UI Kit Checklist: What Every Designer Needs in 2025

Apr 18, 2025

UI kit checklist

A UI kit should make your work faster — not heavier.
But too often, kits are bloated, inconsistent, or half-finished.

Whether you're building a kit for your team or choosing one from the community, this UI kit checklist will help you figure out what really matters.

Let’s break down the essentials.


🧱 1. Foundation Styles

Before you get to components, make sure the foundations are clear.

  •  Color palette with roles (not just hex codes)

  •  Type system (font styles, weights, use cases)

  •  Spacing scale (8pt system, vertical rhythm)

  •  Grid system (columns, breakpoints, gutters)

  •  Iconography set (consistent size and style)

  •  Shadows, radii, and borders defined

Pro tip: Use Sigma Design System or Tokens Studio to turn foundations into reusable tokens.


🧩 2. Core Components

This is the heart of your UI kit. Think reusable, scalable, and clean.

  •  Buttons (primary, secondary, ghost, disabled, loading)

  •  Inputs (text fields, dropdowns, checkboxes, radios)

  •  Modals, popovers, toasts

  •  Cards and content containers

  •  Navigation: tabs, sidebars, nav bars

  •  Lists, tables, accordions

  •  Loaders and empty states

  •  Mobile responsiveness / variants

Each component should be:

  • Properly named

  • Grouped into logical categories

  • Built with auto layout (if using Figma)

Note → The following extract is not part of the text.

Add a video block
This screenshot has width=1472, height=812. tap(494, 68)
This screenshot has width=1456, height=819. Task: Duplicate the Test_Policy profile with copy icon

  • Easily swappable between states and variants


🧪 3. Interactive States

A kit isn’t usable unless it thinks about behavior.

  •  Hover, focus, active states

  •  Disabled and loading versions

  •  Validation messages for inputs

  •  Animations (if relevant)

  •  Light & dark theme support (optional but ideal)

If you want to go deeper into how behavior affects usability, check out User Psychology 3. It connects interaction design with real human behavior — a perfect addition to any UI kit.


📦 4. Real Content Examples

Placeholder content is fine for structure — but your kit should also show real use.

  •  Sample cards with actual copy

  •  Forms filled with natural text

  •  Product pages or dashboards with structure

  •  Screens with consistent tone and flow

You’re not just designing components — you’re setting tone, rhythm, and trust.


📚 5. Documentation & Notes

Even the best UI kit becomes confusing if people can’t understand it.

  •  Component naming guidelines

  •  Usage notes per component

  •  How to detach/swap/use properly

  •  Do/Don’t examples

  •  Link to full design system (if one exists)

You don’t need a full website — but some in-file guidance can go a long way.


💬 Final Thought

A great UI kit doesn’t show off — it serves.

It’s not about having 200 components.
It’s about having the right ones, built in a way that helps teams design faster and more consistently.

Use this checklist to review what you have — or guide what you’re about to build.
Because when your UI kit is clean, thoughtful, and well-documented, your product will reflect it.